- [Exercise requirements]:
Print the data below word for word, beginning at the line containing "coordinates (565, 33)." and continuing through the line containing "(324, 321).".

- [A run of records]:
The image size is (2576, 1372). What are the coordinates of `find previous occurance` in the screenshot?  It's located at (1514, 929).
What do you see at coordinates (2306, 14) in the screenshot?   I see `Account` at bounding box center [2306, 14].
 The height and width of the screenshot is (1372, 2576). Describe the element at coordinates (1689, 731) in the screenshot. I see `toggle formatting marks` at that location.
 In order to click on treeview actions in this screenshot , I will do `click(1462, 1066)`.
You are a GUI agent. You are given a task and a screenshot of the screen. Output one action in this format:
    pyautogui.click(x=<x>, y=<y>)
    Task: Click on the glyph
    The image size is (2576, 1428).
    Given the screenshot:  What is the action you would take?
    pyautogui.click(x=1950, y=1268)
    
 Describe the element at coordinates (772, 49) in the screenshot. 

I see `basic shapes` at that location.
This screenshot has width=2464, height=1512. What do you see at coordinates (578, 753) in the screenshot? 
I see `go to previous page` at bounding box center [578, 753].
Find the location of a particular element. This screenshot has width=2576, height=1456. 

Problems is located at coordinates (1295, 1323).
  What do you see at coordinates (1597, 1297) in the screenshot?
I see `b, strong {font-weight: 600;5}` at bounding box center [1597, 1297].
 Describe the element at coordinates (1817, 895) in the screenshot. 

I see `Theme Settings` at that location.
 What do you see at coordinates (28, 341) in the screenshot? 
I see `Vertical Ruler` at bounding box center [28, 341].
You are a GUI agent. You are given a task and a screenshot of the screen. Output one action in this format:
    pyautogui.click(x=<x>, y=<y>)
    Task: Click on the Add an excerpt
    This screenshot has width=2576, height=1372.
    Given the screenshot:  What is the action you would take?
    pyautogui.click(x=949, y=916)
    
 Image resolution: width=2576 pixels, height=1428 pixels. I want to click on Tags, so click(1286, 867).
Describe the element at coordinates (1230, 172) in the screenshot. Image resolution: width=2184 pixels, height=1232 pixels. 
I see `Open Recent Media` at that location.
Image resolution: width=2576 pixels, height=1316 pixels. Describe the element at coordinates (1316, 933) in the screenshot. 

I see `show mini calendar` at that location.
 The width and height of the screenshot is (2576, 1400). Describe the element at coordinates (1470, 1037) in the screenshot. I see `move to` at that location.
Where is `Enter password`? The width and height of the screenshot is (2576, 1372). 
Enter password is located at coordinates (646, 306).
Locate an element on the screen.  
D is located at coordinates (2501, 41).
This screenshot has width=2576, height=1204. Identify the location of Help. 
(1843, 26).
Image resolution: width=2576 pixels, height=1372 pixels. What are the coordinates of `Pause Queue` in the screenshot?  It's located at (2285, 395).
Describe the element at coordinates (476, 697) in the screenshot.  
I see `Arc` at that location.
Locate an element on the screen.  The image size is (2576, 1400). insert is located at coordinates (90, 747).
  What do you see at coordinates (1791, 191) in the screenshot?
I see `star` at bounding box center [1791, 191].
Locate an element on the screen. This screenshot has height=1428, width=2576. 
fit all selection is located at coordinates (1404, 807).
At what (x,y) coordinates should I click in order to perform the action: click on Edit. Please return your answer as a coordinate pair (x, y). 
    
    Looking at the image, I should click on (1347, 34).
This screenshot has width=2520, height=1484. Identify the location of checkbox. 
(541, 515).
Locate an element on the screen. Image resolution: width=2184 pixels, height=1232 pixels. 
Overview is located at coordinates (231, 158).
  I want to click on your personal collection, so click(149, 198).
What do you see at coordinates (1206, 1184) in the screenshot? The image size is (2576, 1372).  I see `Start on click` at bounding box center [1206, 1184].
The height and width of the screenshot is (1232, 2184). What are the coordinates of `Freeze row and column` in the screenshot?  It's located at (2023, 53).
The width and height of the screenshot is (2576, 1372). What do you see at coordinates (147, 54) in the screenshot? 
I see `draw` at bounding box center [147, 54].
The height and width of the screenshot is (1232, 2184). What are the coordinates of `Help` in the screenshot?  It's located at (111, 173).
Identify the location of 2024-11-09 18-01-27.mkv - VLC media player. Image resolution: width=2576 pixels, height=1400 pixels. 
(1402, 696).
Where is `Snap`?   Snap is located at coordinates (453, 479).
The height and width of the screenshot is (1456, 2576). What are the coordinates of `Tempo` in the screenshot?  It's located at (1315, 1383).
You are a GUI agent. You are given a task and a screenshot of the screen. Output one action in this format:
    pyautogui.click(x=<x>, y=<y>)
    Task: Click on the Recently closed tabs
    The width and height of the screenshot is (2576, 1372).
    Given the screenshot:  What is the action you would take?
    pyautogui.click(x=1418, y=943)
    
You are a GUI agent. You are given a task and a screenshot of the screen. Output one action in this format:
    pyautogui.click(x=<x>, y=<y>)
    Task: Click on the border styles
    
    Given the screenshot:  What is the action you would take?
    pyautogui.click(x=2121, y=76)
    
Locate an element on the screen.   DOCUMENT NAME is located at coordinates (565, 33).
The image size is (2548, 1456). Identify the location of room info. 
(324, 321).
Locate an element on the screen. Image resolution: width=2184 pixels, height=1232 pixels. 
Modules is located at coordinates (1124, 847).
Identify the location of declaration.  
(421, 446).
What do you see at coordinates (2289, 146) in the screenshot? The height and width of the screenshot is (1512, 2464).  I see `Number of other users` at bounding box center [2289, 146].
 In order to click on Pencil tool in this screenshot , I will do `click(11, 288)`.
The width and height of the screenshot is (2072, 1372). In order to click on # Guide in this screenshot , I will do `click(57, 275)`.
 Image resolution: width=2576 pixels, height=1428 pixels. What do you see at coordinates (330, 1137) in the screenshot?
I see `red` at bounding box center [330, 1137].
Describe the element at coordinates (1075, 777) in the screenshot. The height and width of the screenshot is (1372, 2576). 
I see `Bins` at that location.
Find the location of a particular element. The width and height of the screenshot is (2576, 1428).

- [Response below]:
Locate an element on the screen.   DOCUMENT NAME is located at coordinates (565, 33).
The image size is (2548, 1456). Identify the location of room info. 
(324, 321).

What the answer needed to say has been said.